• _DIRECTIONS FOR THIS TASK_
Transcribe the data exactly, stopping after the "Given: Open the Visits tab" line.

-- Opening Marker --

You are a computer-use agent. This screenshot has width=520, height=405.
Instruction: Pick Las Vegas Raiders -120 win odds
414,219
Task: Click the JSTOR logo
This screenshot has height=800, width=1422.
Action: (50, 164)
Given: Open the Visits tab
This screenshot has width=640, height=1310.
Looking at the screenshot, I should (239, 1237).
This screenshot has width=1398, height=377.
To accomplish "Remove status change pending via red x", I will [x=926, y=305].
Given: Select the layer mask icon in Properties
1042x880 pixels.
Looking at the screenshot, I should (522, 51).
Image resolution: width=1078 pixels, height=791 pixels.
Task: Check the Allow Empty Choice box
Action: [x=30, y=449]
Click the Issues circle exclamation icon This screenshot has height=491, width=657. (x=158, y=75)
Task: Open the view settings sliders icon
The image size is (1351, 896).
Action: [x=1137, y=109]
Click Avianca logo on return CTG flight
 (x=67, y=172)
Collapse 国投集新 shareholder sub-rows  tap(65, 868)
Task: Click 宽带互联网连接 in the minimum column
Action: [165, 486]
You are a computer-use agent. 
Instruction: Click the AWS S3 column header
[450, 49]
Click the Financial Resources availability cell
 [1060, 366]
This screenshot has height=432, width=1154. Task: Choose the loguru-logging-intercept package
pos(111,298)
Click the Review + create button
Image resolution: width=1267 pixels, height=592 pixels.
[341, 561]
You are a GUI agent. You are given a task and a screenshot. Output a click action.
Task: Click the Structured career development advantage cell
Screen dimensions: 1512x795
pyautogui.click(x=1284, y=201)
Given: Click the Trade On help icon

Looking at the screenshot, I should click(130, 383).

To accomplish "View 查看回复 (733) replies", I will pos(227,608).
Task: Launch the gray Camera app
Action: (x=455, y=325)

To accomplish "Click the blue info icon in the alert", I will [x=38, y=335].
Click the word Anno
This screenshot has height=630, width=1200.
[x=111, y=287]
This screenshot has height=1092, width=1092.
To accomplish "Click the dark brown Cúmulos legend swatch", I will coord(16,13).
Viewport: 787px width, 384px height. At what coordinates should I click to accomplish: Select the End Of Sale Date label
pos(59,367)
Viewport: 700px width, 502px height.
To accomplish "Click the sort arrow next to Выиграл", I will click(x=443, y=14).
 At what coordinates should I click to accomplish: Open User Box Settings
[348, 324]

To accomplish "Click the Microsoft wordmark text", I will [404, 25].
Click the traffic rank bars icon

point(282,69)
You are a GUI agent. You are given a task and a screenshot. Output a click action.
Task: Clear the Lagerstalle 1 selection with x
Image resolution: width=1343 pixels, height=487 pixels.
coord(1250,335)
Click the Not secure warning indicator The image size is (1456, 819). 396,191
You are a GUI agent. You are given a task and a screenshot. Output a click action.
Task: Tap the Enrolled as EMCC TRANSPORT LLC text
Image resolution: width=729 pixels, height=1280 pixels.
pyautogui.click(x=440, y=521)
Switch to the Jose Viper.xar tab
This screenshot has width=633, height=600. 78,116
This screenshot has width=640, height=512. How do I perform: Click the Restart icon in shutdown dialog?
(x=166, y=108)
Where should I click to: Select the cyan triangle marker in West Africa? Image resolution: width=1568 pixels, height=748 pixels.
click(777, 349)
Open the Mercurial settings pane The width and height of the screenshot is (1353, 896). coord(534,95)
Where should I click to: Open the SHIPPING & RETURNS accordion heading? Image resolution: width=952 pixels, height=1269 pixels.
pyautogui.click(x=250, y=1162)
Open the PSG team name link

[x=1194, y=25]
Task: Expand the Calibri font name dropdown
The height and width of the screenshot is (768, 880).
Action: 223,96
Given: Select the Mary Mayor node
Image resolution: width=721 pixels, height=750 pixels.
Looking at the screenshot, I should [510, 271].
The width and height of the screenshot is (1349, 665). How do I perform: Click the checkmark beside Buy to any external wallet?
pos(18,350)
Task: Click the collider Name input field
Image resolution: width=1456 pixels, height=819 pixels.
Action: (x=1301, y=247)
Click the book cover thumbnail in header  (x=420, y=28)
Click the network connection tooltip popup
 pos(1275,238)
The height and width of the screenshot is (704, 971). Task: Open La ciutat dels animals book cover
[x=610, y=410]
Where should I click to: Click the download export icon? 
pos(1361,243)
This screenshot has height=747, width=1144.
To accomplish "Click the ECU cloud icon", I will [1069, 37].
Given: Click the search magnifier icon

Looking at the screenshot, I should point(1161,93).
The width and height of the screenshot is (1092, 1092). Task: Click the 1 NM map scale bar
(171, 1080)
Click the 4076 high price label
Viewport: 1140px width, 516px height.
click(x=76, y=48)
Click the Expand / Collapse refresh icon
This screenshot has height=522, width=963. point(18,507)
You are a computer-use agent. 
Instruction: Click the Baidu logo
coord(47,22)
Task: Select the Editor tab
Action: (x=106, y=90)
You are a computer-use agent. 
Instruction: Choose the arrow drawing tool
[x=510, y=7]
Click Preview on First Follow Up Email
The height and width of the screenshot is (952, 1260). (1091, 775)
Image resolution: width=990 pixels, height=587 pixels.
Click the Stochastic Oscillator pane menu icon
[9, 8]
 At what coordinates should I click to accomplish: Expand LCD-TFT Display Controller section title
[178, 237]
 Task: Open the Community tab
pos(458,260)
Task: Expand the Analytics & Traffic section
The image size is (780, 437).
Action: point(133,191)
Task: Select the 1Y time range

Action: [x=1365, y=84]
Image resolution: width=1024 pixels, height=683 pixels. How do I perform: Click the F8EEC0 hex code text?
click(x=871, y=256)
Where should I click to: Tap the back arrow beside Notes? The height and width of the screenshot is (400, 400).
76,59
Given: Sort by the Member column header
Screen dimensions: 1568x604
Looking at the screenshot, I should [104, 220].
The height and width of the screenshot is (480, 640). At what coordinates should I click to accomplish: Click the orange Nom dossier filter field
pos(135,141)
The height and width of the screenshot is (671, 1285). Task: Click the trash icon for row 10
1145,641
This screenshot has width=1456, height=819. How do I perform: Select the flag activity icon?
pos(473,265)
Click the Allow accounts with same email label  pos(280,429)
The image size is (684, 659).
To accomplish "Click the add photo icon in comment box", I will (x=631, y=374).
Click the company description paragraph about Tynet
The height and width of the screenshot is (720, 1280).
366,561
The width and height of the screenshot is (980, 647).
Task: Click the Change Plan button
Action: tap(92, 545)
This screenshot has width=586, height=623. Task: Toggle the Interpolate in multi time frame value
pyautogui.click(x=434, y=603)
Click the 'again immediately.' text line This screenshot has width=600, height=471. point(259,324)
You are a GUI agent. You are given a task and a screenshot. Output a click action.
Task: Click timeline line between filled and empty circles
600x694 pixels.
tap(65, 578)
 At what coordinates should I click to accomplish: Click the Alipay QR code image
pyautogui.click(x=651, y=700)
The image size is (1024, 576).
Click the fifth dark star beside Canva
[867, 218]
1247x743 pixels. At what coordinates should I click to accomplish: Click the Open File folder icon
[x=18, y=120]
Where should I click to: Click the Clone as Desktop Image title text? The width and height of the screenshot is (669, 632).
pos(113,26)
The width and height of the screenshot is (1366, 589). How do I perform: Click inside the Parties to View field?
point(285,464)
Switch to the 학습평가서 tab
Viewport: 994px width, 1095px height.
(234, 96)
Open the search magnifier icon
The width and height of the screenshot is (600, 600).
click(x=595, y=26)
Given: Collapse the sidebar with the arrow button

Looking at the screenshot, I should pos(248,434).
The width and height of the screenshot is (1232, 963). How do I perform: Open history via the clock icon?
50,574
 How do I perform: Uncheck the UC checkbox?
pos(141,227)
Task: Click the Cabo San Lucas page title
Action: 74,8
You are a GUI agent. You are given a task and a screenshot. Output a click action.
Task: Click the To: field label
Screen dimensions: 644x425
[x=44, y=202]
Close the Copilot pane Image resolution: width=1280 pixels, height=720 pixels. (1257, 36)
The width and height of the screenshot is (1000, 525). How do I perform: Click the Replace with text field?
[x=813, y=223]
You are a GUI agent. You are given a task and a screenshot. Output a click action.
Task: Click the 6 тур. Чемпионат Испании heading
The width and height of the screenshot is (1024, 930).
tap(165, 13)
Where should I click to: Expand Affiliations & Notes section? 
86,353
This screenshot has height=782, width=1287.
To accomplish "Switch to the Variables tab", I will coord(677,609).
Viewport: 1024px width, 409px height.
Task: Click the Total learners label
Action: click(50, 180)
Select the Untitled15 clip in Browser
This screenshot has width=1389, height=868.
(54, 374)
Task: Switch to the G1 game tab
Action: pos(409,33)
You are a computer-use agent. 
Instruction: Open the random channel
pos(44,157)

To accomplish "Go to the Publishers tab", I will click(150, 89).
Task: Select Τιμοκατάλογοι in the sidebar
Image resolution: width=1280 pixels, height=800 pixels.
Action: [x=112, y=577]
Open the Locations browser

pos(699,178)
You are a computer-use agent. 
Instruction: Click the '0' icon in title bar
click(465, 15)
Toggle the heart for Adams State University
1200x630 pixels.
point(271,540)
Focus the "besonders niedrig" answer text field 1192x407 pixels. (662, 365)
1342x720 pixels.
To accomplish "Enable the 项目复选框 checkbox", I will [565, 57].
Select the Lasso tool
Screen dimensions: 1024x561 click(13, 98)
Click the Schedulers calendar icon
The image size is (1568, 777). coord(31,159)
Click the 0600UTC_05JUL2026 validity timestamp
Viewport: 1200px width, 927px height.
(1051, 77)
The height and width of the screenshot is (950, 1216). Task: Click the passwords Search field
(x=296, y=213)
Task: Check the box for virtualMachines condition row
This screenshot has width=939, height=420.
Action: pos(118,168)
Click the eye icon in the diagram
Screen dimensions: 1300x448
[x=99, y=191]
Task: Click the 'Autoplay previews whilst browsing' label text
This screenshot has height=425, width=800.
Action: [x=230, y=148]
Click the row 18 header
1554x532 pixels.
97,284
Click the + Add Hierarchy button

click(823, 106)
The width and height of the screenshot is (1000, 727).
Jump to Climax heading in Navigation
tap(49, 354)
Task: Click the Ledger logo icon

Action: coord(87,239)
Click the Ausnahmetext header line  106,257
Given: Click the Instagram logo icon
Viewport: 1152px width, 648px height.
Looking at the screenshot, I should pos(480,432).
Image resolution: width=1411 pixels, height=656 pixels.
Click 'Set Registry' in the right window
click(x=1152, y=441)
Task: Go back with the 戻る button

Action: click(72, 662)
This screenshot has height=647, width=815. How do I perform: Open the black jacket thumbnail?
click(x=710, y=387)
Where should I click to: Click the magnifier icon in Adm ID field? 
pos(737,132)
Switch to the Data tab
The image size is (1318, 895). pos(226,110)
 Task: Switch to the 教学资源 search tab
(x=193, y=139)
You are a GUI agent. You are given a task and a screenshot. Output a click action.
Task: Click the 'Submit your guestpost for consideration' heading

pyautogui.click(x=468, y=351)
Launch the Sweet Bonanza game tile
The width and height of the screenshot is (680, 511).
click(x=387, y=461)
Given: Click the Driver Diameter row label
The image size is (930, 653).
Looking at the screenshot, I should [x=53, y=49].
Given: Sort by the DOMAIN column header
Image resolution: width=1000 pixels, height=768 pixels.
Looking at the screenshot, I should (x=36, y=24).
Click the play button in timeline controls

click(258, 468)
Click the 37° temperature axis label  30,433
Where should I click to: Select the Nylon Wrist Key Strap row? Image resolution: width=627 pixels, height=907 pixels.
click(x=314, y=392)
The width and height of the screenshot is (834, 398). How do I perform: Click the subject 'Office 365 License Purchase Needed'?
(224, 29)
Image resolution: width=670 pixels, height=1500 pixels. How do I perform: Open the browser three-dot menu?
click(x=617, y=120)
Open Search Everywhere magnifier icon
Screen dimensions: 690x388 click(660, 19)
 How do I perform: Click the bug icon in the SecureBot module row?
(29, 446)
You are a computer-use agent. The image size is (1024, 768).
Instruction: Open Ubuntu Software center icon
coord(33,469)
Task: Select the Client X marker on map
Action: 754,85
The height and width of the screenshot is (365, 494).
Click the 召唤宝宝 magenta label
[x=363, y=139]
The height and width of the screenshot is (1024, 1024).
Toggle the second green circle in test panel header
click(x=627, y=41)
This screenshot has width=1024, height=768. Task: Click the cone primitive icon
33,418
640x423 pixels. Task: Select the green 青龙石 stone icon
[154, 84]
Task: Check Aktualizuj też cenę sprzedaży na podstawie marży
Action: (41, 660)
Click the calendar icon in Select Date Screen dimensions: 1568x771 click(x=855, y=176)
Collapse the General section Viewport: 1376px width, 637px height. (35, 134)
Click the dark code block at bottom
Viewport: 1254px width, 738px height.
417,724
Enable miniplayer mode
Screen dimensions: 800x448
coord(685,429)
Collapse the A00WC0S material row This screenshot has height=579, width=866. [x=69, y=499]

-- Closing Marker --

• _WRITTEN SOLUTION_
You are a computer-use agent. This screenshot has width=520, height=405.
Instruction: Pick Las Vegas Raiders -120 win odds
414,219
Task: Click the JSTOR logo
This screenshot has height=800, width=1422.
Action: (50, 164)
Given: Open the Visits tab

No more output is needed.